South East Wales

Merthyr Tydfil council to lose education role after Estyn report

Leighton Andrews AM
Image caption Leighton Andrews said he did not think the council could resolve the problems, even with support

The education minister is removing Merthyr Tydfil council's responsibility for education after a highly critical report by the schools watchdog, Estyn.

Leighton Andrews said the authority had failed to respond to recommendations going back eight years and could not resolve the problems even with support.

Merthyr council leader Brendan Toomey said he was happy to discuss the way forward with appropriate organisations.

Government officials have contacted neighbouring Rhondda Cynon Taf council.

Mr Andrews said his "preferred option" was to merge the two councils' education services.

Other possibilities, he said, were to appoint commissioners to run the service, which has happened in Blaenau Gwent, or to bring in an outside body.

"I will not tolerate these reports and I have, and will continue, to take decisive action in the interests of learners in Wales," he added.

Mr Andrews said there were "systematic weaknesses in the authority" and that therefore he had "no confidence that Merthyr will resolve these problems itself, even with support".

He said Estyn had found the authority's performance to be "unsatisfactory" because "at all key stages, standards for learners are unsatisfactory, exclusion rates are too high, too many young people are not in education, employment or training, and attendance rates in primary schools are unacceptably low".

"Estyn judged Merthyr's prospects for improvement as unsatisfactory," he said.

"Senior officers and elected members of the council have not challenged underperformance or poor outcomes for learners.

"Officers have not provided reports to members that analyse performance data well enough to identify progress and key areas for improvement.

"The inspection team found that the local authority does not have in place a robust and continuous self-evaluation process for its education services.

"The inspection team concluded that the authority lacks effective systems to judge whether initiatives and services have a positive impact on children and young people or offer good value for money."

Merthyr Tydfil council leader Brendan Toomey said: "We recognise that there are significant challenges ahead for all who work within our education services in order to raise standards of attainment and achievement for our children and young people.

"The encouraging news is that we have many 'green shoots' and are clear about how to address the significant shortcomings.

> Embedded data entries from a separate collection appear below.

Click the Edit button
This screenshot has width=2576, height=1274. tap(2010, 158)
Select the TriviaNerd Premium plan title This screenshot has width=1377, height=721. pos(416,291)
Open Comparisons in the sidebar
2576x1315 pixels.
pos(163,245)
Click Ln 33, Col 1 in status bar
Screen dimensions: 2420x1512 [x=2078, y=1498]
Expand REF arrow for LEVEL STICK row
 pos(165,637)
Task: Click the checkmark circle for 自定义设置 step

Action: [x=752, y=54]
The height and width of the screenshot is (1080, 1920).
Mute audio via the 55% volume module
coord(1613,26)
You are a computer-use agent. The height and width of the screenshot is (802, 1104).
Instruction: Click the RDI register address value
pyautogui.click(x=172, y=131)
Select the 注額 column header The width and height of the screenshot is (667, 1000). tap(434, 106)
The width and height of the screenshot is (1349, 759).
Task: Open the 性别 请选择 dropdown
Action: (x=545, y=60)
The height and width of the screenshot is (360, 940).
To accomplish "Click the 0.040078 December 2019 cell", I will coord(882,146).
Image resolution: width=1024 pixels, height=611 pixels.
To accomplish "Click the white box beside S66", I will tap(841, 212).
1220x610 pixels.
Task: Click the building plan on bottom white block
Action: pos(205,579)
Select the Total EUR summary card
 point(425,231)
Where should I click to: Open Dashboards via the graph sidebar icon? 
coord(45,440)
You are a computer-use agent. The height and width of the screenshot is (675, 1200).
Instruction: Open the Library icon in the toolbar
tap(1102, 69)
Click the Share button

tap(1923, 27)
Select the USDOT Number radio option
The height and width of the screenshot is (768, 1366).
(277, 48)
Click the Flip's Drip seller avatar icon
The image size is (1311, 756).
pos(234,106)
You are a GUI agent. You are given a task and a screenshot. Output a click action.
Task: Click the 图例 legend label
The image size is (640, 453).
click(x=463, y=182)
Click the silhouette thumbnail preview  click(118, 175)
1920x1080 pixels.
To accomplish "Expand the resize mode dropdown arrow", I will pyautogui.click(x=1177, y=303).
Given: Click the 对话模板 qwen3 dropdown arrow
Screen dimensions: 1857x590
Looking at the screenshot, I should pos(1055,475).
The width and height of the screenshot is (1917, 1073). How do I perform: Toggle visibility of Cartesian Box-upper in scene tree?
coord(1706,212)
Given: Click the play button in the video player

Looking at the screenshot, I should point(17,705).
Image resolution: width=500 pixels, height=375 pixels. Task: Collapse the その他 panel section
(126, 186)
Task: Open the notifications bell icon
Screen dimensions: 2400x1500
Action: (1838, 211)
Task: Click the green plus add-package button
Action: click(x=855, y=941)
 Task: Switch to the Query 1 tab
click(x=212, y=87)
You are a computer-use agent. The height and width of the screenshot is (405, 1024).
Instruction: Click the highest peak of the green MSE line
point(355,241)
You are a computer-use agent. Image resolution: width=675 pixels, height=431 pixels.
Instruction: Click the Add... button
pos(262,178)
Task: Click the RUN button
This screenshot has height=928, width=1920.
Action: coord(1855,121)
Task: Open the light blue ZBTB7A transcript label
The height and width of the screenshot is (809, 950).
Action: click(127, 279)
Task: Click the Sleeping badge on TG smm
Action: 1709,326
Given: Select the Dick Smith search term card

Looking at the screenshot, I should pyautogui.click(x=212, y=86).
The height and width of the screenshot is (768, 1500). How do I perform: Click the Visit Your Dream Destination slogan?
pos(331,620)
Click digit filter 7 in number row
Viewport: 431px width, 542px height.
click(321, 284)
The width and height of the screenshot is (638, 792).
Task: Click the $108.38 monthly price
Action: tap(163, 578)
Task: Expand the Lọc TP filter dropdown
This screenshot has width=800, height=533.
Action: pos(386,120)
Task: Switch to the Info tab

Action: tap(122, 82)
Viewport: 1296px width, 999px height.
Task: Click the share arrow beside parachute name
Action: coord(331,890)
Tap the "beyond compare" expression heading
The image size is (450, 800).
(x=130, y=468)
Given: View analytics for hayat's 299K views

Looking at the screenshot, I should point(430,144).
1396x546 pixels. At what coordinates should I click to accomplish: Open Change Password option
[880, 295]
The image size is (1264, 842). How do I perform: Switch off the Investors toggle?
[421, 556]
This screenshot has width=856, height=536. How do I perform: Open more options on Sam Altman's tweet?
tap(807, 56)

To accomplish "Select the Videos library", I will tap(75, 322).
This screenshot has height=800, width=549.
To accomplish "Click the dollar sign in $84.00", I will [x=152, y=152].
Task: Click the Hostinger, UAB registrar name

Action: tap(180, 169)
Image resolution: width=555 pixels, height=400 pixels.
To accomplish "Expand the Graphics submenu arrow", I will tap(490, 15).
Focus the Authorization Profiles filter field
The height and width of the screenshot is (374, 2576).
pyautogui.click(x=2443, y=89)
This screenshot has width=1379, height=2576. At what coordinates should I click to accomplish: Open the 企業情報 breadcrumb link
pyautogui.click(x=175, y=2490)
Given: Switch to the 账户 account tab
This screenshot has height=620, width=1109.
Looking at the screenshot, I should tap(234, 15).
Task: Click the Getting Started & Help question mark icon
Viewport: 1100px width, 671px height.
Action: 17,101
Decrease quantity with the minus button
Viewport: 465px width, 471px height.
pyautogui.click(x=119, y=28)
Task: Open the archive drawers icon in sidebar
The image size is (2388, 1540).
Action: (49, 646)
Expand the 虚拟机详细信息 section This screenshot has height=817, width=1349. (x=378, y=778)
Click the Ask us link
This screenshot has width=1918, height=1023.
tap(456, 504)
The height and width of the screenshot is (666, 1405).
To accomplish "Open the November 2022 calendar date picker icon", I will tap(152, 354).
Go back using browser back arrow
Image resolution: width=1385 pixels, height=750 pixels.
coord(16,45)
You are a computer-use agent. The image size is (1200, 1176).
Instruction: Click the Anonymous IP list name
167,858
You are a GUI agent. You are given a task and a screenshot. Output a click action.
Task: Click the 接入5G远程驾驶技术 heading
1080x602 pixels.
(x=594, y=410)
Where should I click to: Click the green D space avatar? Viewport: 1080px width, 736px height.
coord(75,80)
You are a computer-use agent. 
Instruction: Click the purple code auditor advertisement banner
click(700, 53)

Already we have begun to implement our strategic plan and are beginning to see improvements.

"The minister has announced that discussions now have to take place in order to agree on the most appropriate model to deliver the changes needed. I am happy to work with appropriate organisations to achieve this result."

A spokesperson for Rhondda Cynon Taf council said it was in dialogue with officials of the education minister to "facilitate the delivery" of his proposals for Merthyr.